**AIM OF THE TASK:** Rewrite the listing below as a numbered list, leaving out any blank lines.

*** Block opens ***

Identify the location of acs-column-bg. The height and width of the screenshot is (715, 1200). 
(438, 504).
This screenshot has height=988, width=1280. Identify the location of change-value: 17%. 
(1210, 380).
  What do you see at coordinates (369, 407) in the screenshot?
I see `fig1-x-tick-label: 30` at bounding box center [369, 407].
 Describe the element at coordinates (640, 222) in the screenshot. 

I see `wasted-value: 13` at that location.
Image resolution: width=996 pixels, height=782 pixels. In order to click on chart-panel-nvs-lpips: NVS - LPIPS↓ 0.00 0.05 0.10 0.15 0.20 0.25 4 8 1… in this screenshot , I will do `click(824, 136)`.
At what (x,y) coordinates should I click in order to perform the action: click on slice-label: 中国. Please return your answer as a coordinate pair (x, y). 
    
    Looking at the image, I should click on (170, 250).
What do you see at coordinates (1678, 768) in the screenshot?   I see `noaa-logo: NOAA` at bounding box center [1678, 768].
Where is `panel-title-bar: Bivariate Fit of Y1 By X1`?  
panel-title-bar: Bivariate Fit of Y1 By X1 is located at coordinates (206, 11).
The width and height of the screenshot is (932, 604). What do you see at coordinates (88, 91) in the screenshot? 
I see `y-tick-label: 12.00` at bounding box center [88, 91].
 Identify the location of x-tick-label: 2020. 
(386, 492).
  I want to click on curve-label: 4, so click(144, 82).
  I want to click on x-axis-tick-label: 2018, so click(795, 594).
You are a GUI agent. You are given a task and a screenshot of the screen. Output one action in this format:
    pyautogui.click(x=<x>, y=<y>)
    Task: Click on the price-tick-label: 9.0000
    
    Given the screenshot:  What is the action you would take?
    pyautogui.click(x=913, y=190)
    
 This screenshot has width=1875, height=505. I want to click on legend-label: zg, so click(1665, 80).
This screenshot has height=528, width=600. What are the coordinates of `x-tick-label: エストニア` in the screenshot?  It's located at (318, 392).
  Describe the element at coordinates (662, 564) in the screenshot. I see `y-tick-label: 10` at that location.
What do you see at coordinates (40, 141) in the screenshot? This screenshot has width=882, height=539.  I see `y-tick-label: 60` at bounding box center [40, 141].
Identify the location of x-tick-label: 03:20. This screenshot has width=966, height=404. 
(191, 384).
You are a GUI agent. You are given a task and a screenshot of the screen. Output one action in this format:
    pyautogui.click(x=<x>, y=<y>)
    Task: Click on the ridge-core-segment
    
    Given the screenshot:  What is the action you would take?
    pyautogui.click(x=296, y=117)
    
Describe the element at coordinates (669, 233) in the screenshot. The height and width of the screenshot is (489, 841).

*** Block closes ***

**OUTPUT BELOW:**
1. Identify the location of acs-column-bg. The height and width of the screenshot is (715, 1200). 
2. (438, 504).
3. This screenshot has height=988, width=1280. Identify the location of change-value: 17%. 
4. (1210, 380).
5.   What do you see at coordinates (369, 407) in the screenshot?
6. I see `fig1-x-tick-label: 30` at bounding box center [369, 407].
7.  Describe the element at coordinates (640, 222) in the screenshot. 
8. I see `wasted-value: 13` at that location.
9. Image resolution: width=996 pixels, height=782 pixels. In order to click on chart-panel-nvs-lpips: NVS - LPIPS↓ 0.00 0.05 0.10 0.15 0.20 0.25 4 8 1… in this screenshot , I will do `click(824, 136)`.
10. At what (x,y) coordinates should I click in order to perform the action: click on slice-label: 中国. Please return your answer as a coordinate pair (x, y). 
11.     Looking at the image, I should click on (170, 250).
12. What do you see at coordinates (1678, 768) in the screenshot?   I see `noaa-logo: NOAA` at bounding box center [1678, 768].
13. Where is `panel-title-bar: Bivariate Fit of Y1 By X1`?  
14. panel-title-bar: Bivariate Fit of Y1 By X1 is located at coordinates (206, 11).
15. The width and height of the screenshot is (932, 604). What do you see at coordinates (88, 91) in the screenshot? 
16. I see `y-tick-label: 12.00` at bounding box center [88, 91].
17.  Identify the location of x-tick-label: 2020. 
18. (386, 492).
19.   I want to click on curve-label: 4, so click(144, 82).
20.   I want to click on x-axis-tick-label: 2018, so click(795, 594).
21. You are a GUI agent. You are given a task and a screenshot of the screen. Output one action in this format:
22.     pyautogui.click(x=<x>, y=<y>)
23.     Task: Click on the price-tick-label: 9.0000
24.     Given the screenshot:  What is the action you would take?
25.     pyautogui.click(x=913, y=190)
26.  This screenshot has width=1875, height=505. I want to click on legend-label: zg, so click(1665, 80).
27. This screenshot has height=528, width=600. What are the coordinates of `x-tick-label: エストニア` in the screenshot?  It's located at (318, 392).
28.   Describe the element at coordinates (662, 564) in the screenshot. I see `y-tick-label: 10` at that location.
29. What do you see at coordinates (40, 141) in the screenshot? This screenshot has width=882, height=539.  I see `y-tick-label: 60` at bounding box center [40, 141].
30. Identify the location of x-tick-label: 03:20. This screenshot has width=966, height=404. 
31. (191, 384).
32. You are a GUI agent. You are given a task and a screenshot of the screen. Output one action in this format:
33.     pyautogui.click(x=<x>, y=<y>)
34.     Task: Click on the ridge-core-segment
35.     Given the screenshot:  What is the action you would take?
36.     pyautogui.click(x=296, y=117)
37. Describe the element at coordinates (669, 233) in the screenshot. The height and width of the screenshot is (489, 841).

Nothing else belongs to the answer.